You are right. Sometimes it is together with the armed groups, and even with some individual FARDC officers, and other times it’s totally against the armed groups and the Congolese army. It’s tricky, but it is all because of the minerals. When it comes to the minerals, even if you have to make a deal with the devil, you do it. That’s the situation here in Congo, unfortunately.

How powerful of an individual is General Janvier?
He is not powerful. He relies on local militias, untrained guys. The fact that the territory he’s controlling is in the jungle is the only advantage he has. That makes it very hard to forcibly pull them out if they can’t get them out through negotiations.
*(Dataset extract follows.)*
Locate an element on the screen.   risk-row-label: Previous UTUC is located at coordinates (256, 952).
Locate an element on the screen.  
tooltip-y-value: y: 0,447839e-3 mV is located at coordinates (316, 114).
We saw how hard it was to get in there. No wonder they can do what they want in there. But at the same time, everyone we spoke to said that they are the fiercest militia in the country and everyone is scared of them.
This is just publicity. OK, I will acknowledge that they have some power, but a lot of it is mythical. Many people believe that the Mai Mai—which means “water water”—have a special water they spread on themselves to make them bulletproof. Well, that’s a joke. The claim has always been that they fight against what they call the Rwandan invasions—the Rwandan-backed troops—but the rebels have controlled over 60 percent of this country for over five years.

So when people say that the war is officially over and you are in a time of peace, what’s your response to that?
The government just wants to play it that way because they want credibility with the international community. That’s the whole explanation.
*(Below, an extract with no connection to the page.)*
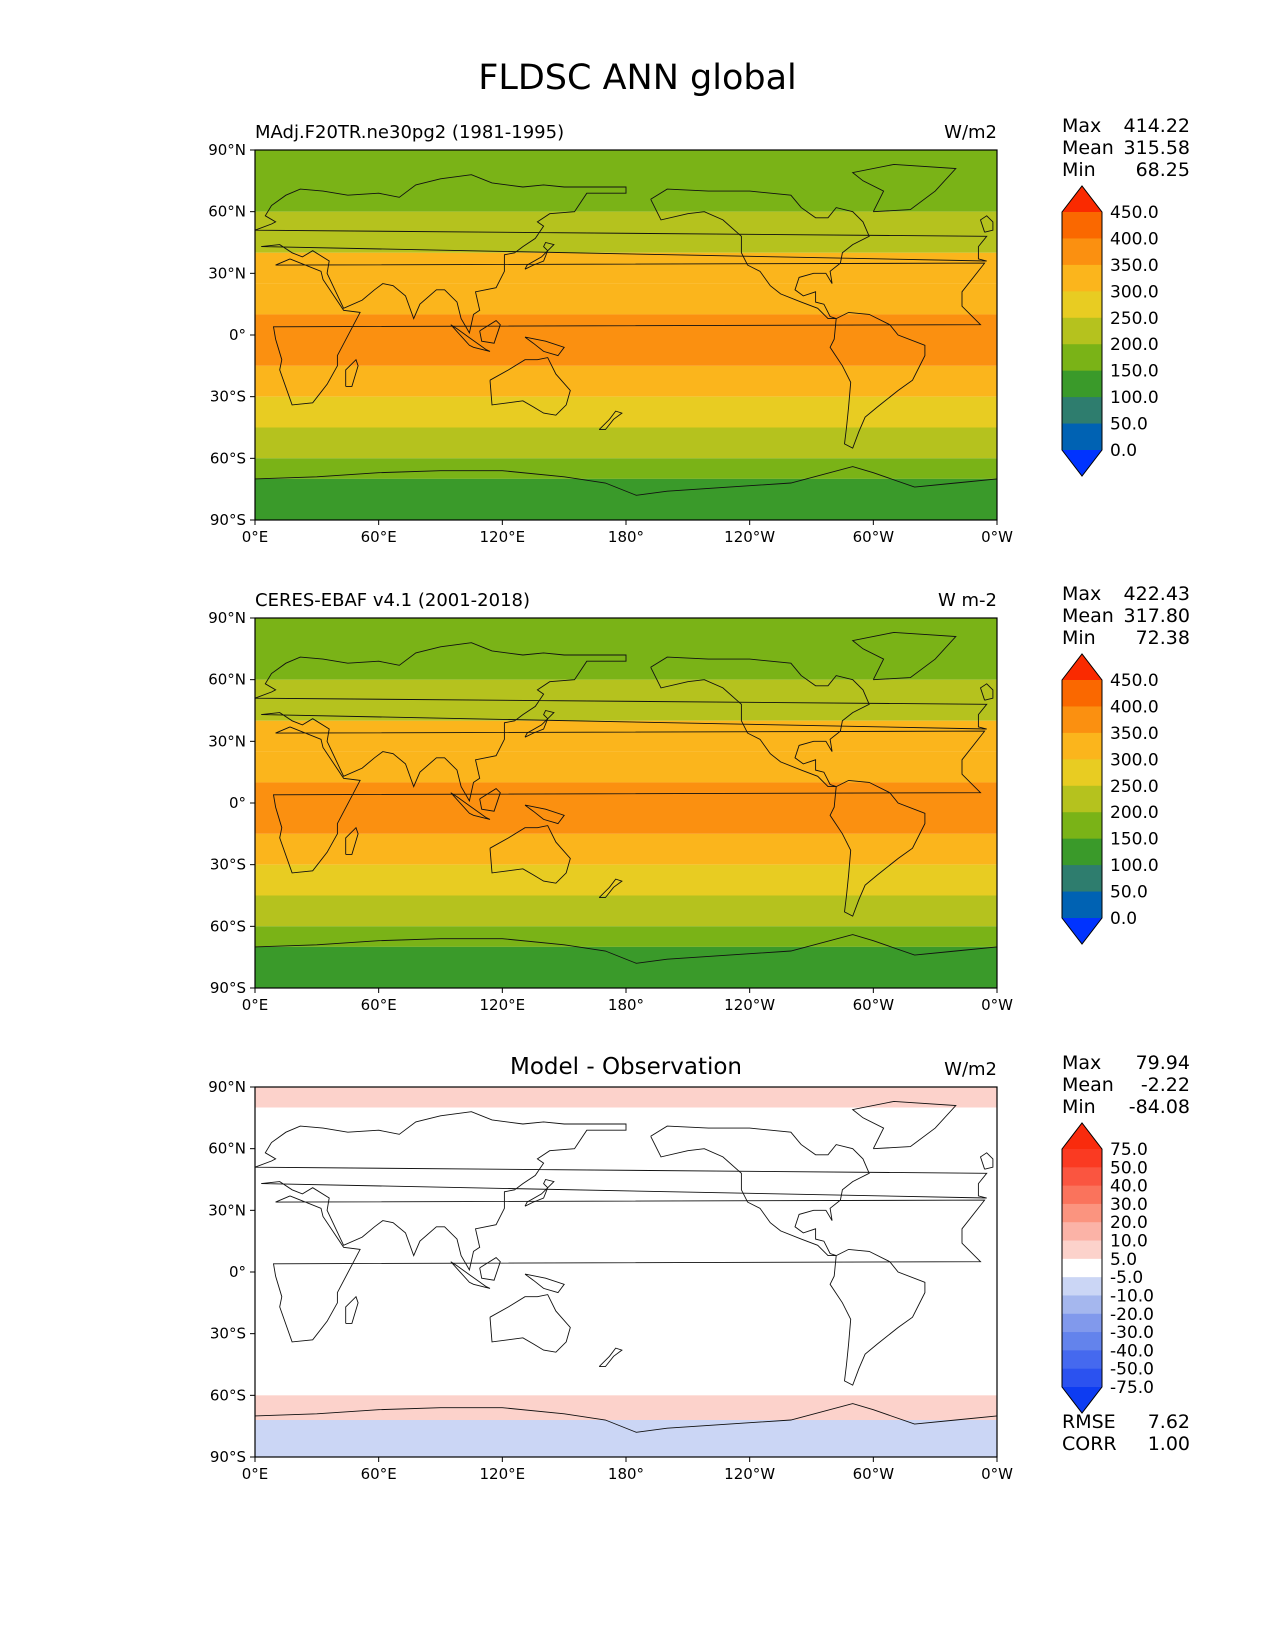 The height and width of the screenshot is (1650, 1275). I want to click on stat-min: Min -84.08, so click(1126, 1107).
They don’t want the Western media to know that eastern Congo is still a full conflict zone outside of wherever the UN has its troops.
We have had 45 FARDC brigades fighting against the FDLR for almost two years now. The FDLR doesn’t have more than 3500 combatants, but they are still fighting against all the FARDC brigades.
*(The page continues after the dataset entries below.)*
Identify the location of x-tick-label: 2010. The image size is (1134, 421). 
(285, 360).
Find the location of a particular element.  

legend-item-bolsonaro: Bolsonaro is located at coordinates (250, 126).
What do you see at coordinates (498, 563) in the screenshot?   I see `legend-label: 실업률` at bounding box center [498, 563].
Can you tell me some of your personal memories from growing up during the Congolese wars?
[laughs] Oh my God.

If it’s not too painful.
I once worked with what used to be called the Congolese Authority. I was among the first ones to try to set up a system here that would have control over any tax collecting services. Unfortunately, it turned out that all the money was going back to Rwanda and into people’s pockets, so I had to resign. I fled to Kinshasa because my life was being threatened. It was there that I came to know the first Mai Mai movement. It was called MCR. I got tattooed myself, because I wanted to know if this magic water would really make me bulletproof. When I came back to the east, I attended a battle outside in Masisi, and I was really disappointed. I was glad, however, that I joined this adventurous movement because at least I was able to see for myself whether the rumors were true or not. And they were not. The real Mai Mai is the United States’ military, the Western weapons—that’s the true Mai Mai. I had to tear up all my documents that said I was the provincial representative of the Mai Mai movement. I said, “this is really bullshit and we have to do things other ways.” I was so glad though, because I came back to my earlier battle of advocating for the people instead of joining a militia.

Wait, so you were part of the Mai Mai.

Why didn’t you tell us that before? [laughs] OK, you’re an educated man who has traveled and lived in different places, but many people believe that the Mai Mai have special powers. It’s real for them.
It’s real for them. But you understand that this is a result of our failing education system. We’ve never been introduced to any critical thinking. Whatever we’re told, we buy it. That’s why I said I was so glad that I actually did join and was tattooed as a Mai Mai, because I was able to see for myself if it really worked. You Western guys are different. Almost nobody in Congo would venture into the cemetery during the night, but if you guys need to do any investigation or research there, you’re going to do it. So you have this thinking that pushes you to find things out. That’s what we’re lacking.